TASK INSTRUCTIONS
1. In the personal account of the relationship below, how much wine does the narrator say they drank on worknights?
2. Write the next part of the personal account of the relationship below, starting after its final sentence.

── TEXT PROVIDED

That was just the end result of months of build up, moving into the house was a huge mistake. At the housewarming, my dad and my grandmother almost kicked his ass. A few months earlier at the Sweethearts Dance, my uncle and my grandfather got ready to kick is ass, matter of fact, when I think about it now, my mom might be the only one who didn't try. She did give me the best advice "He's got a hole in his ass, no matter how you try to fill him up, it's going to keep draining out of his ass." To which he'd stayed on the line and listenend to. So you know he came out of that bedroom ready to rumble.



But I never took this as I was being abused, even though I was drinking two full bottles of wine a night on worknights, and double on the weekends. I was so consumed with keeping our friendships together, my girlfriend and I were still close and we were each other's constant companions. We had the house, so all parties took place where we were. After work, weekends, we were all usually together. We had another two couples that we hung with too. But they had it bad, I mean their dudes were punching and beating on them. Mine was just throwing me around like a ragdoll trying to get his way, when he wasn't verbally assaulting me for another stupid thing I'd done. And you know, he only did it because he'd never graduated from high school and was scared about getting his GED, because his mom was religious and overbearing, and oh yeah, because his stepfather used to beat the hell out of his mother and never treated him like one of his own.

────
── INFORMATION SUPPLIED

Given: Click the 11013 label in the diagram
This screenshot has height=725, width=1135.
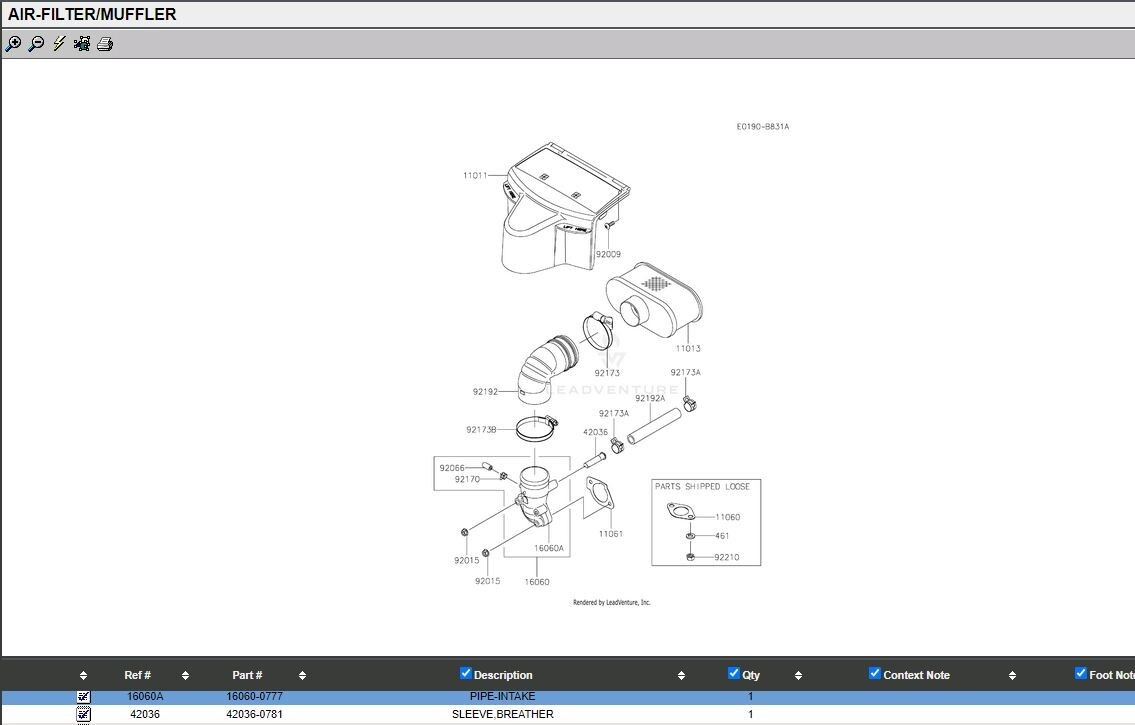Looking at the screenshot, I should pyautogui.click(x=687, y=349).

────

RESPONSES IN ORDER
1. Two full bottles a night.

2.
I identified with some of it. My stepfather was no peach, and he beat my mother and I for being different. He'd also gotten help, stopped drinking so much and apologized for his actions. To the best of my knowledge he's never beaten a woman again. I didn't walk with my class, and I have a soft spot for the hurt things. Obviously. None of this was anything that I could have fixed, but I stayed for almost 18 months and tried. I didn't leave until after I'd turned 21 and spent the night with my girlfriend's man not sleeping very much. It was an out, but it's also part two of this series....



What I hadn't stopped to deal with in the aftermath of breaking up is that I was being abused. Everyone but me saw it.



I label him the Cowardly Lion because he didn't have any nuts and there are a lot of men out there like this. He'd completely given them to his mother and I didn't know anything about telling him to go and get them back, he would've failed anyway. She wasn't about to let them go. Even knowing that he'd come to me as damaged goods, I thought that with love and care, I could change him. This will be a reocurring theme throughout this. Why could I change him? Because I'm strong, that's why, that's what I thought. I didn't know, no, I didn't believe at that time that sometimes people just get broken. I didn't have the wisdom of knowing the first step to changing a problem is admitting that there is one, the second being doing something about it. I thought that love can heal it all.



Also in the aftermath, he became a stalker. Here's the twist: he wasn't stalking me, he was stalking the Scarecrow, who is who he loved in the first place. It wasn't about losing me, it was about losing the friendship with him.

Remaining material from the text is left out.